Would anyone happen to know how to change preexisting game music? I replace the tracks your own MP3's (or which ever music format necessary) that plays on it's own when the game cues it. Specifically Serious Sam 3. I checked a bunch of wikis and Serious Sam forums. There was nothing that helped. The few that were available told me to do things that my system does not have the options to do. I'm just trying to change the boss music...I hate it. The rest of the music is great. 

Any big brainers here that know this stuff? I'm running Windows 7 and bought SS3 through Steam if that matters.


----------



## RedFoxTwo (Jul 15, 2012)

Arguably it would save a lot of time just to mute the music in the game audio settings and play the desired music in the background with Windows Media player. You could even be playing SS3 music with Media Player.


----------



## Judge Spear (Jul 15, 2012)

RedFoxTwo said:


> Arguably it would save a lot of time just to mute the music in the game audio settings and play the desired music in the background with Windows Media player. You could even be playing SS3 music with Media Player.



I knew that would be the first reply. I've been doing that, but I get sick of hitting the windows key, finding another song, and going back to the game (it lags when you bring it back up something fierce and I die often when that happens). And this is Serious Sam we're talking about. I can't just interrupt my battle flow...I'll get gibbed to Hell. :<
Also, I want specific songs I have to play on cue. It's all about just playing it seamlessly, my friend. :3


----------



## RedFoxTwo (Jul 15, 2012)

I'm a lazy bastard so it's the method I've been using for years. 

Some games have already prepared systems to let you put in custom music. The first two that come to mind are GTAIV and Hard Truck 2.

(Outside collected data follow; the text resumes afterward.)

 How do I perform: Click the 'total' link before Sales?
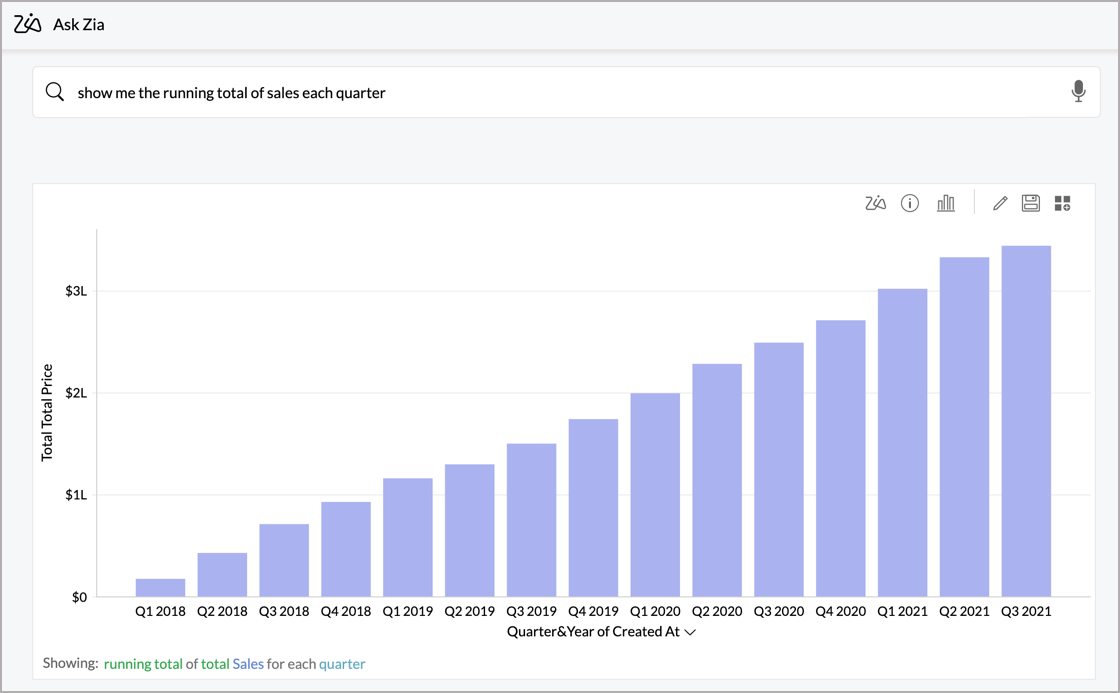[x=215, y=664]
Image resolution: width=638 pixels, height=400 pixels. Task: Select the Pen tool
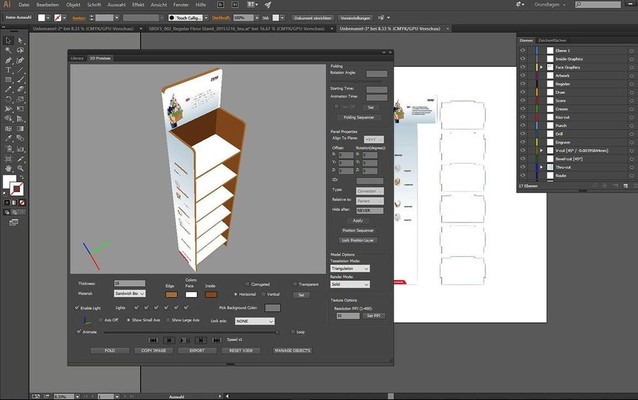click(7, 62)
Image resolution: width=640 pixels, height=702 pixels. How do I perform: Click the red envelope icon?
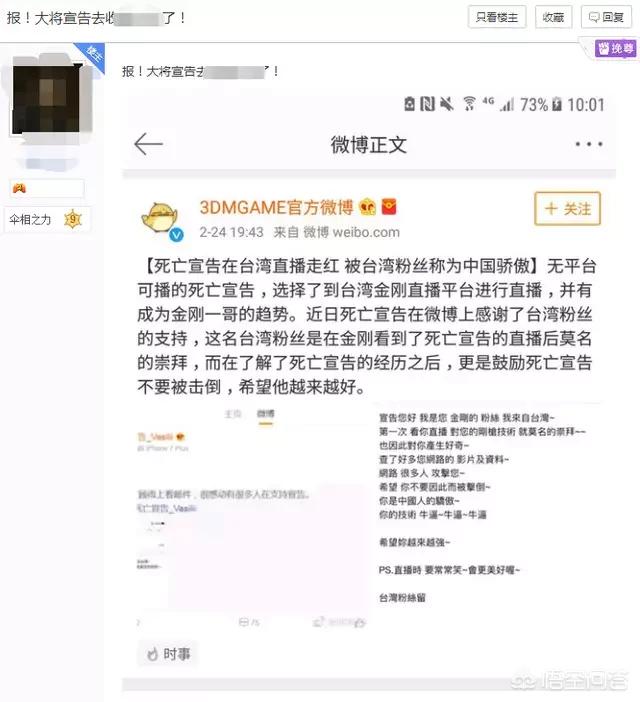389,207
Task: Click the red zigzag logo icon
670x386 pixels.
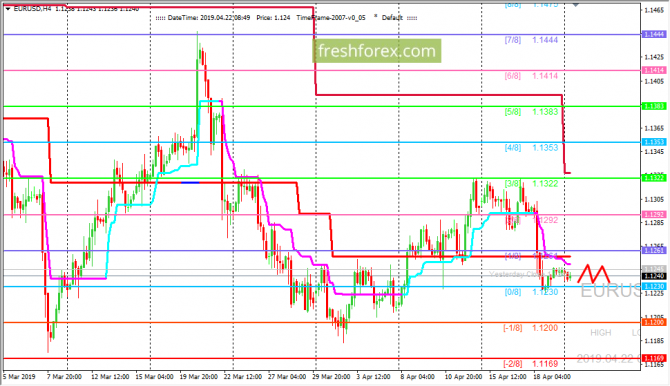Action: [x=593, y=274]
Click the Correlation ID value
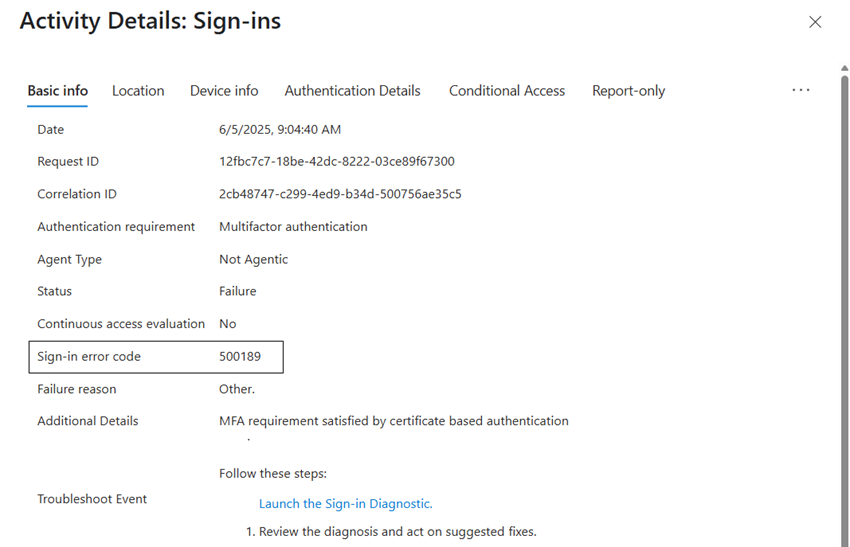 [340, 194]
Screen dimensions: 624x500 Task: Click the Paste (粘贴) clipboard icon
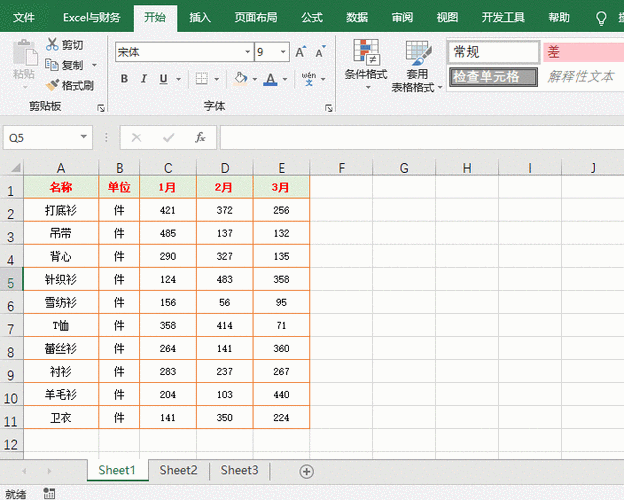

If SS3 doesn't have a system like that you could find the relevant tools to let you unpack the game content files and find the selected tracks in question, then replace them. I mean for them to exist in the game they _must_ exist somewhere as _.wav_ files or something. You can do it pretty easily with Source games like Half Life 2.


----------



## Judge Spear (Jul 16, 2012)

Yeah, I remember WipEout PulsE and I think PurE both had custom soundtracks. The PS3 version of WipEout HD/Fury and ExciteTruck did the same. I don't see why more games don't do this. PC has no excuse. And I've been searching for the file folders on my computer and the appropriate modding tools for SS3. Nothing came up for either. There is a choice when you boot up SS3 that asks if you want to play the official moddable version, but I don't even know how to use it.


----------



## RedFoxTwo (Jul 16, 2012)

At the end of the day, Google is your best friend.

Just do some more tireless forum searching and whatnot. Failing that, give up and buy yourself a cookie for the effort.


----------



## Jaxinc (Jul 17, 2012)

Most games encode the music in their own format so music can't be easily taken out/stolen. Some go to the extremes to include the music files in the sound batch files... which makes it hell to 'change' them or even extract at times.

If you can find what files the music is actually in... and search by the filetype you might be able to find a program that can extract, but don't expect it to be able to replace the files. Such was the issue with newer NFS games for PC..  EA put the files in an obscure type, and while you could find something to extract them you couldn't replace them successfully due to how they were encoded or compressed.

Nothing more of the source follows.